= Regulated Product Submissions =

Health standard

Regulated Product Submission (RPS) is a Health Level Seven (HL7) standard designed to facilitate the processing and review of regulated product information. RPS is being developed in response to performance goals that the U.S. Food and Drug Administration (FDA) is to achieve by 2012, as outlined in the Prescription Drug User Fee Act (PDUFA). In addition to the U.S., regulatory agencies from Europe, Canada, and Japan are at varying levels of interest and participation.
Currently, the second release of RPS is in development.

==Goal of RPS==
Authorities such as the FDA receive numerous submissions that address a variety of regulatory issues. The information contained in these submissions is divided into large numbers of files, both paper and electronic. Often, files in one submission are related to files in earlier submissions. Because the information is divided into numerous files sent over time, it can be difficult to efficiently process and review the information.

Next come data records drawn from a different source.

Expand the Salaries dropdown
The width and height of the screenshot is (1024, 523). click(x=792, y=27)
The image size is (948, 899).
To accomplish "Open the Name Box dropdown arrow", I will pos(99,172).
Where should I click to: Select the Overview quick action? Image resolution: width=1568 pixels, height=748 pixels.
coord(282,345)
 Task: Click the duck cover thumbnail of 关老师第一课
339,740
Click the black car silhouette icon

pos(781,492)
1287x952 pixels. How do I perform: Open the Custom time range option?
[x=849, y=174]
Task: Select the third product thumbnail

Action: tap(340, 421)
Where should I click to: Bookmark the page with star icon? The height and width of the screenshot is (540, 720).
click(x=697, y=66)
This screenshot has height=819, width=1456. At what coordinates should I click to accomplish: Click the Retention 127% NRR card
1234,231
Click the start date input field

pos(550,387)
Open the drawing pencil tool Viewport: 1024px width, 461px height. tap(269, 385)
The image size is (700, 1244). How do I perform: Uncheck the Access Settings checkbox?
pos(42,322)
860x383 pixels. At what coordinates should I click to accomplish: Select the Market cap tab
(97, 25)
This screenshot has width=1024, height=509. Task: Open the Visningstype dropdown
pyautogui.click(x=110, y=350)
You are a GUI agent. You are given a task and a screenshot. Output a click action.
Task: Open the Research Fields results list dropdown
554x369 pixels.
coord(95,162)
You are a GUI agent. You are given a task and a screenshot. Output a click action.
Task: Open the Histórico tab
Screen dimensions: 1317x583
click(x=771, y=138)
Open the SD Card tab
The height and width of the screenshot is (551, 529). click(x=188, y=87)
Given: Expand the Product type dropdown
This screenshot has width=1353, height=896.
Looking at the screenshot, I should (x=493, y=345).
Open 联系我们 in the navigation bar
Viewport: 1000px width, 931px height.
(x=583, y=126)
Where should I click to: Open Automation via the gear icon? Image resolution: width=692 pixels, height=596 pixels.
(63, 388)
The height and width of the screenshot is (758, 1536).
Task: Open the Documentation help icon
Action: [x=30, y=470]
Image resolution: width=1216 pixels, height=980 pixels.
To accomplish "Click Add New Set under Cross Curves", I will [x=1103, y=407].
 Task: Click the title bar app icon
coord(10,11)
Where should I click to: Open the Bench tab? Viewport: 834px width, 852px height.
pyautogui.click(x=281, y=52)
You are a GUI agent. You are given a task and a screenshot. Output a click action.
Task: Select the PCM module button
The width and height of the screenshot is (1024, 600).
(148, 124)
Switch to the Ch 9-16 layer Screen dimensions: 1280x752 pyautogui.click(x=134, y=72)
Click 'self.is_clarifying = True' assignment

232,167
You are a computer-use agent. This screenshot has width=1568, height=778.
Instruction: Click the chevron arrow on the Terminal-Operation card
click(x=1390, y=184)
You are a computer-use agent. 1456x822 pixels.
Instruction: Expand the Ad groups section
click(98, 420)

While the general data layouts of all regulated products are the same, different product types have different lists of topics that must be addressed within the submission. Therefore, the goal of RPS is to create an HL7 XML message standard for submitting information to regulatory authorities. Each message includes the contents of a regulatory submission plus information such as metadata, which is necessary to process submissions. The Refined Message Information Model (R-MIM) shows the structure of a message as a color-coded diagram. R-MIM diagrams are designed to capture all required information for the efficient processing and review of regulatory submissions and to explain what each message consists of. This makes RPS general enough to handle all regulated products while containing enough information to allow regulators to support structured review.

==Origins==
The project to develop a regulated product submission standard was initiated on June 22, 2005. Release 1 was spearheaded by Jason Rock of GlobalSubmit, with the aim of creating one standardized submission format to support all of the FDA's electronic product submissions. The Health Level 7 message was created by leveraging existing human pharmaceutical experience, such as The International Conference on Harmonisation of Technical Requirements for Registration of Pharmaceuticals for Human Use (ICH). RPS Release 1 provides the capability to cross-reference previously submitted material owned by the sponsor as well as append, replace and delete parts of the document lifecycle. Release 2, led by Peggy Leizear of the Office of Planning at the FDA, grants the ability to exchange contact information, classify submission content and handle multi-region submissions. The second release of RPS also handles two-way communication—The regulatory authority (e.g. FDA) will use RPS to send correspondence (e.g. request for additional information, meeting minutes, application approval) to the submitter.

==RPS structure==
As the industry moves away from paper submissions, global companies producing regulated products will benefit from having a published electronic submission standard. The label of “regulated product” applies not only to pharmaceuticals, but also extends to include food additives, medical devices and radiologics, human therapeutics, biologics, tobacco products and veterinary products.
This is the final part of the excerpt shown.